Today Greenspan decided to clarify what he was getting at in the book and suddenly the hype over the weekend is looking a little silly:
Alan Greenspan, the former Federal Reserve chairman, said in an interview that the removal of Saddam Hussein had been "essential" to secure world oil supplies, a point he emphasized to the White House in private conversations before the 2003 invasion of Iraq.
Greenspan, who was the country's top voice on monetary policy at the time Bush decided to go to war in Iraq, has refrained from extensive public comment on it until now, but he made the striking comment in a new memoir out today that "the Iraq War is largely about oil." In the interview, he clarified that sentence in his 531-page book, saying that while securing global oil supplies was "not the administration's motive," he had presented the White House with the case for why removing Hussein was important for the global economy.
"I was not saying that that's the administration's motive," Greenspan said in an interview Saturday, "I'm just saying that if somebody asked me, 'Are we fortunate in taking out Saddam?' I would say it was essential."

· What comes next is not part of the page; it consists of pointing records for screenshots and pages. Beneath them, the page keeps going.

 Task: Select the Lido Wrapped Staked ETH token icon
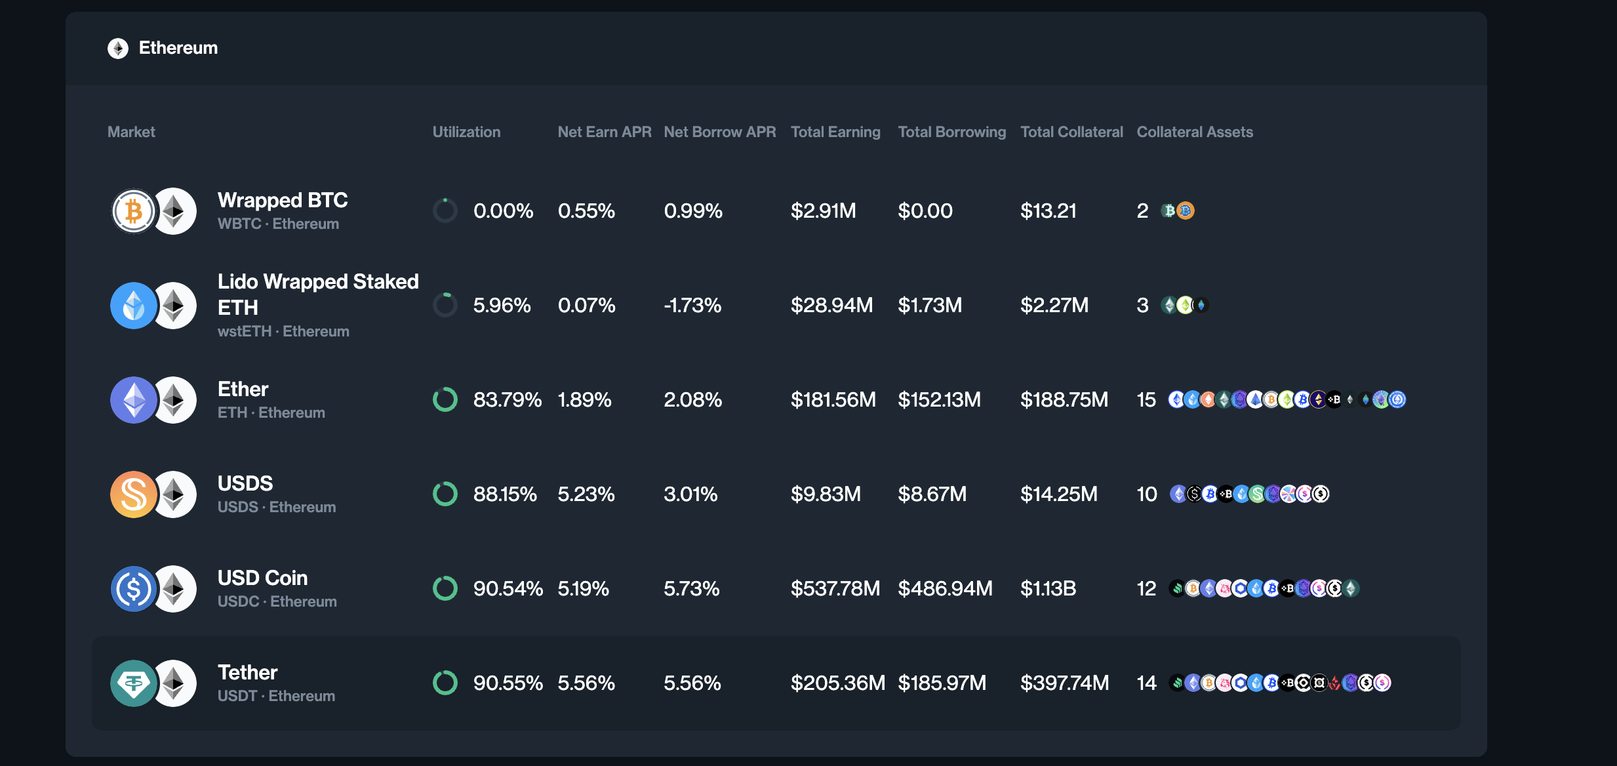pyautogui.click(x=134, y=305)
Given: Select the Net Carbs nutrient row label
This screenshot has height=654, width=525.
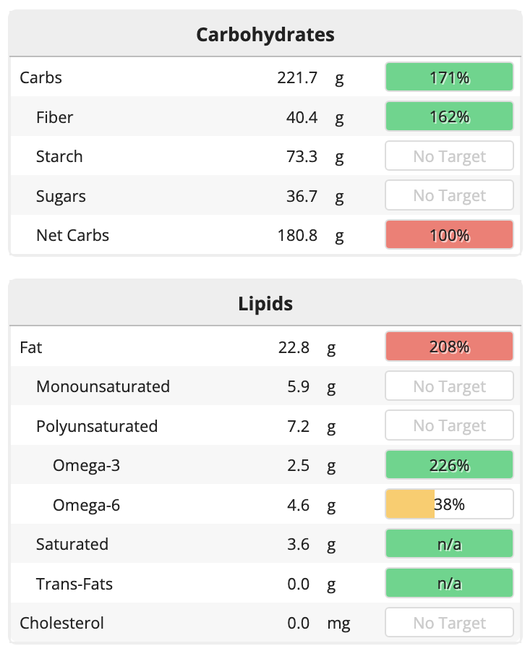Looking at the screenshot, I should tap(72, 235).
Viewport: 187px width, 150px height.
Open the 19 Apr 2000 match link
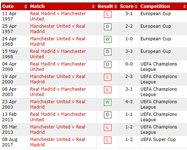point(58,79)
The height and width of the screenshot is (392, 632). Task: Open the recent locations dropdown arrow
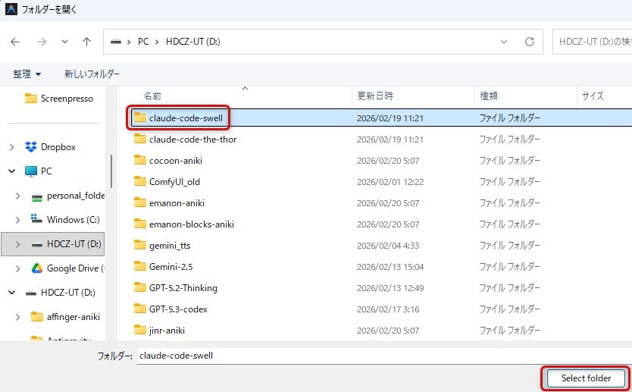pyautogui.click(x=64, y=42)
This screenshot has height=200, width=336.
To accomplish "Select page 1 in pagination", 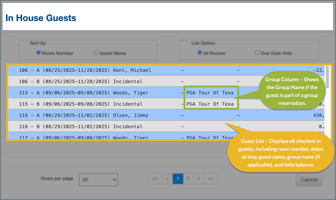I will pyautogui.click(x=178, y=179).
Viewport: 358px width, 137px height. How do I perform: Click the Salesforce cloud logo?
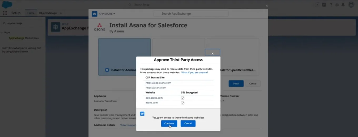coord(7,4)
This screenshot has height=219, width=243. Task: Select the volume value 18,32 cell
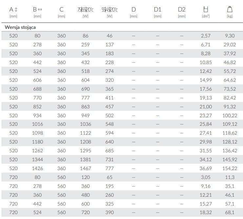[x=206, y=212]
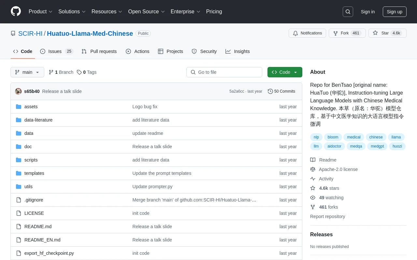Expand the main branch selector dropdown

click(x=27, y=72)

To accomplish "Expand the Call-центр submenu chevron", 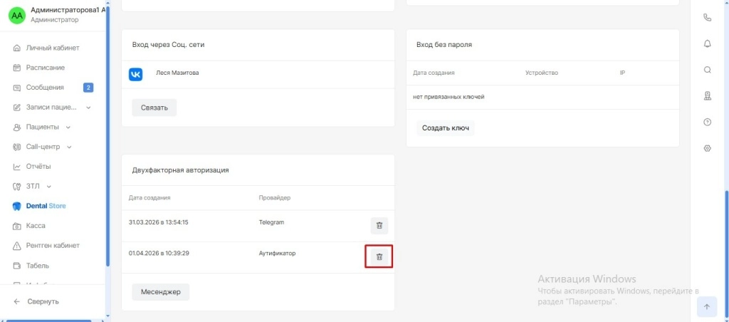I will (70, 147).
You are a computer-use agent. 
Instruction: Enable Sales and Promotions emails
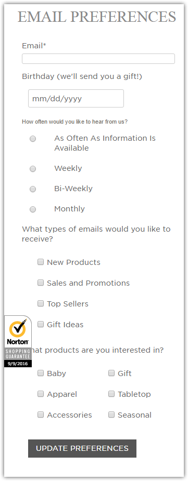(41, 283)
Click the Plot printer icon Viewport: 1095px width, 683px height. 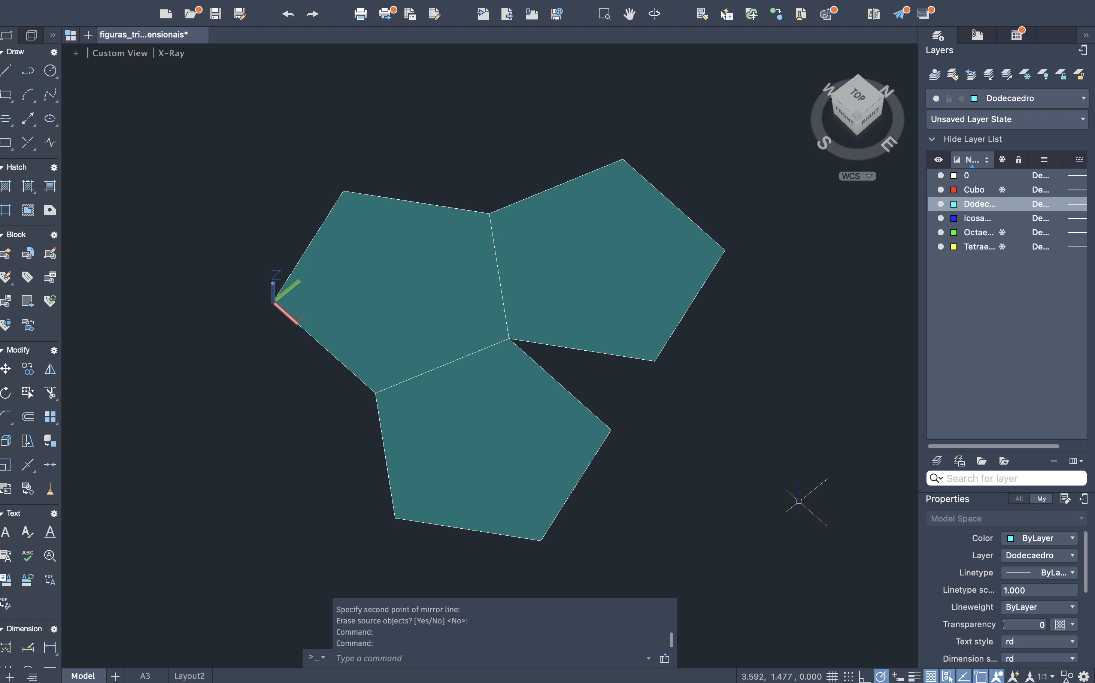(360, 14)
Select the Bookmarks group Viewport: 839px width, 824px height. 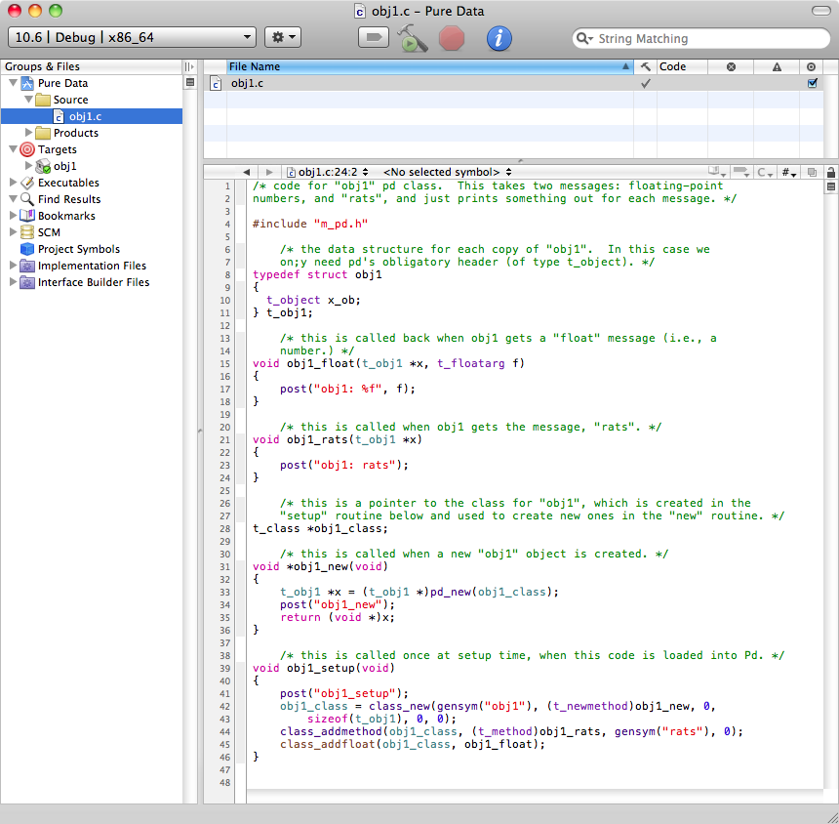tap(65, 216)
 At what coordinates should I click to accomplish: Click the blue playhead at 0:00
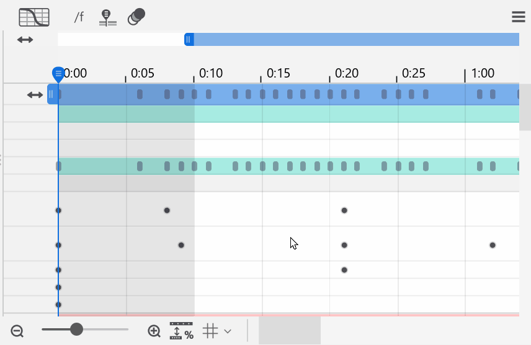pyautogui.click(x=58, y=74)
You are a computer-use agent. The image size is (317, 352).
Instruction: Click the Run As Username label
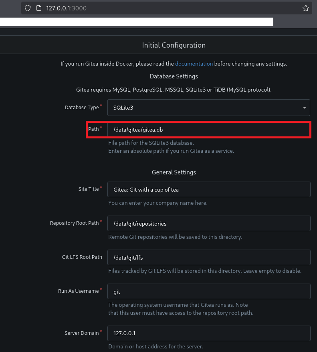pos(78,291)
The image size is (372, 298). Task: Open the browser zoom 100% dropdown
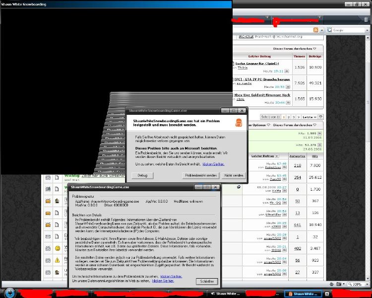point(367,284)
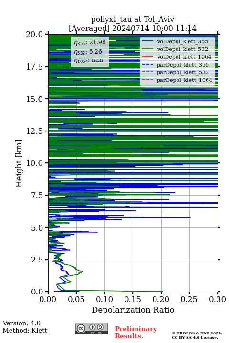Viewport: 229px width, 343px height.
Task: Click the blue volDepol_klett_355 legend line
Action: (x=147, y=41)
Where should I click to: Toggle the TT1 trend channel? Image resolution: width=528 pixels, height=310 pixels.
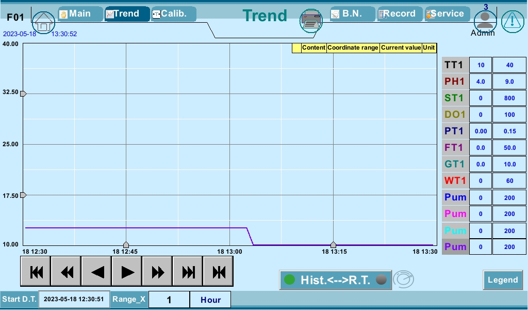(x=454, y=65)
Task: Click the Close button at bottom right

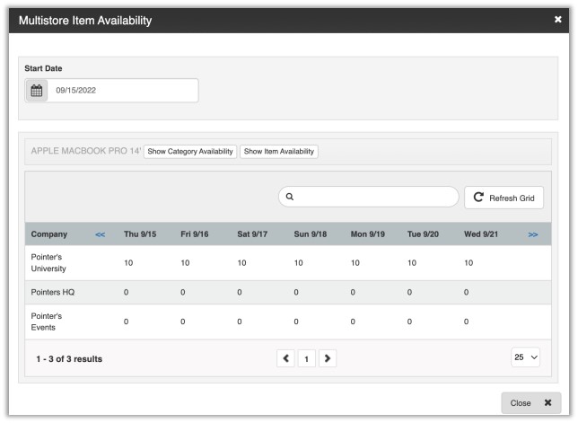Action: click(x=530, y=403)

As we know from many past occasions, the fastest way to promote your new book is to be critical of Bush, and Greenspan certainly seems to have given the press plenty of reason to run with that, but I have a feeling some of those criticisms of his former boss will be blunted as he goes on the road to promote the book. I think the oil comment and subsequent uproar were a little embarrassing to him, and he may want to walk back some of the other comments as well.